Selon les auteurs du texte, le rôle des enseignants est d’accompagner les jeunes dans cette lutte contre les changements climatiques.

Des enseignants appuient le mouvement de grève pour le climat

MONTRÉAL - Plus de 900 enseignants québécois ont signé une pétition en appui aux journées de grève pour le climat que prévoient observer de nombreux étudiants dans l’ensemble de la province, le 15 mars et le 27 septembre.

«On sent qu’il y a une urgence d’agir, et comme prof, je sentais un malaise à continuer comme si de rien était», a expliqué en entrevue l’instigatrice de la pétition, Violaine Brisebois-Lavoie.

Dans le manifeste du groupe appelé les «Profs pour la Planète», les enseignants soulignent qu’ils ont «accepté trop longtemps» de parler du «développement durable», ce qui suppose selon eux que la «situation est sous contrôle et prise au sérieux par les gouvernements du monde».
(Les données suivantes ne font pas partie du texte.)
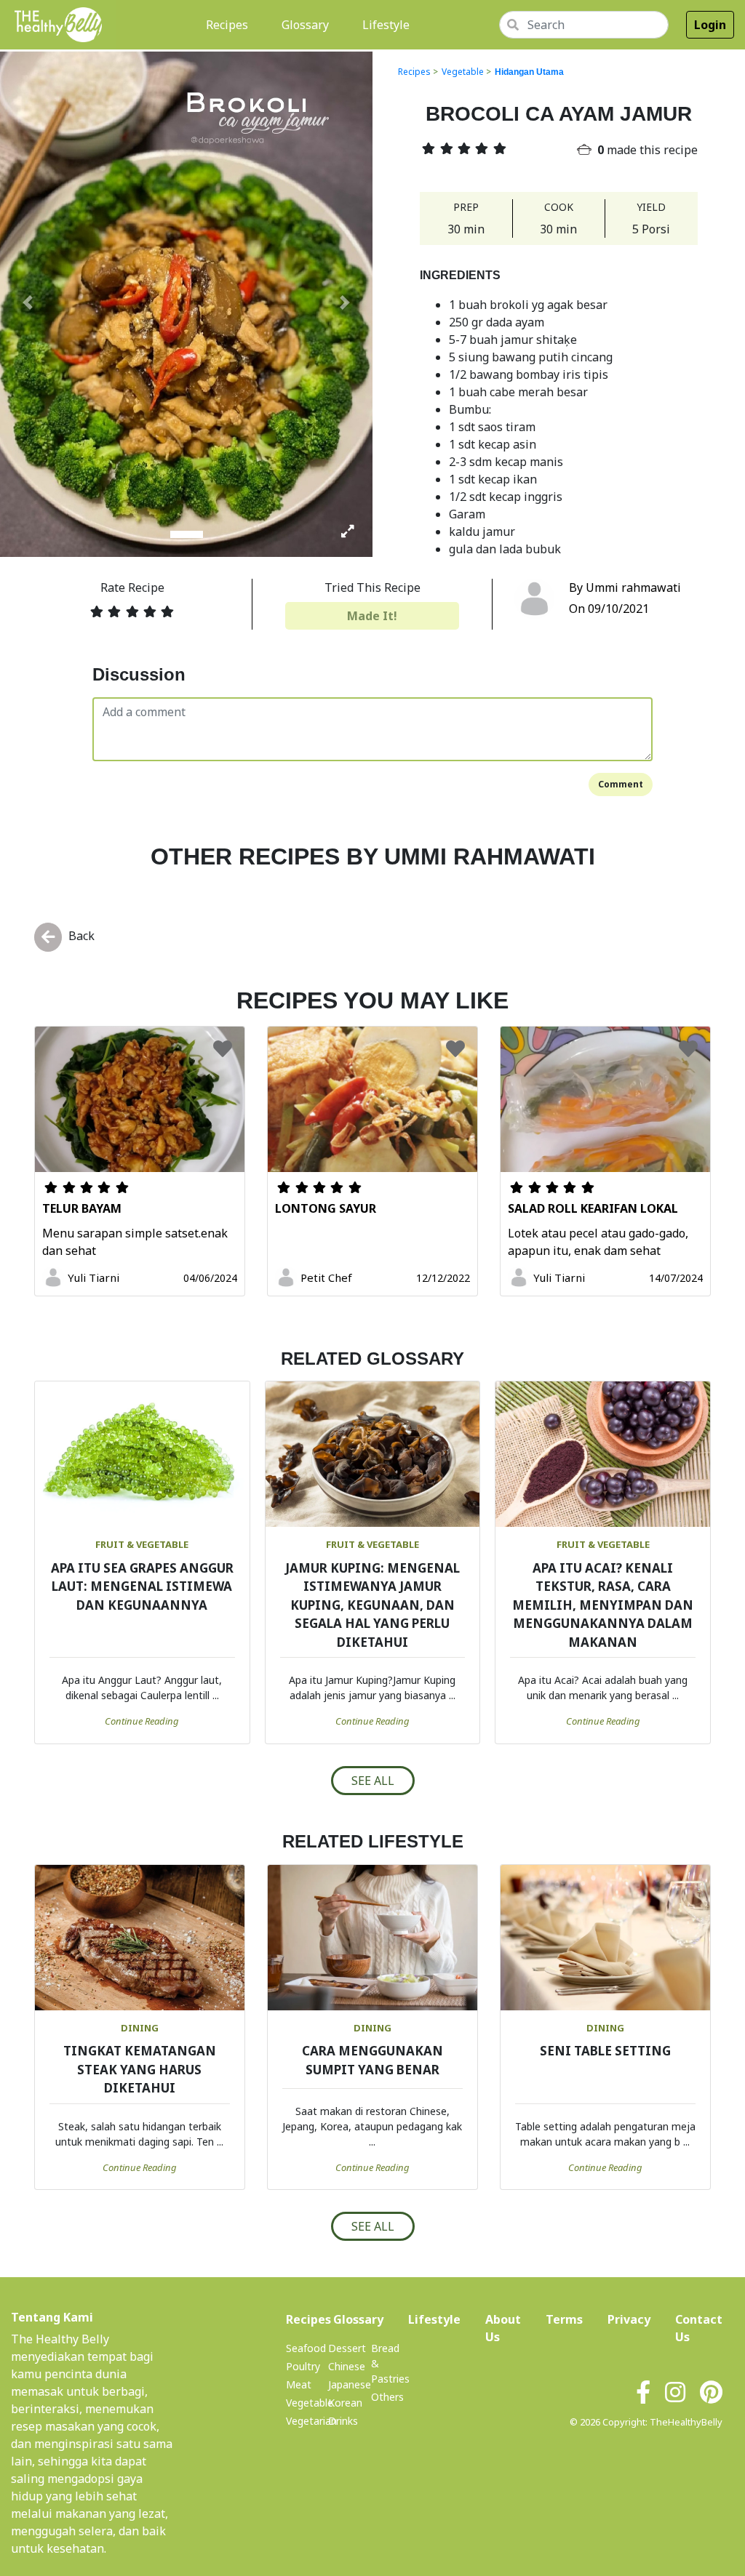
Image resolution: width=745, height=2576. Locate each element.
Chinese (346, 2366)
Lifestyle (386, 25)
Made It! (372, 616)
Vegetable (463, 71)
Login (710, 25)
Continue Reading (142, 1721)
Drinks (343, 2421)
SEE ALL (372, 1781)
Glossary (305, 25)
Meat (298, 2384)
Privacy (628, 2319)
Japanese (349, 2384)
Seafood (306, 2348)
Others (387, 2397)
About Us (503, 2328)
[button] (28, 302)
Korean (345, 2403)
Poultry (303, 2366)
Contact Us (698, 2328)
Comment (620, 784)
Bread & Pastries (390, 2363)
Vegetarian (311, 2421)
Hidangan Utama (529, 72)
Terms (564, 2319)
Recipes (230, 24)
Par cette pétition, ils affirment ne plus vouloir être les «instruments d’une propagande rassurante».

«Les profs, quand on continue d’enseigner nos matières comme avant, alors que pourtant, on le sent bien qu’il y a une urgence d’agir, de faire changer les choses, on sent qu’on ne fait pas exactement ce qu’on veut», a expliqué Mme Brisebois-Lavoie, une enseignante en psychologie au Collège de Bois-de-Boulogne.

«Faisant ça, on instrumentalise cette pensée-là qu’on a encore le temps, que c’est pas pressant et qu’on peut continuer de faire comme avant.»

Selon les auteurs du texte, le rôle des enseignants est d’accompagner les jeunes dans cette lutte contre les changements climatiques.

Ils encouragent ainsi les enseignants de tous les niveaux, ainsi que les employés de tous les établissements scolaires, à soutenir les grèves étudiantes, «jusqu’à l’obtention des changements profonds qui s’imposent».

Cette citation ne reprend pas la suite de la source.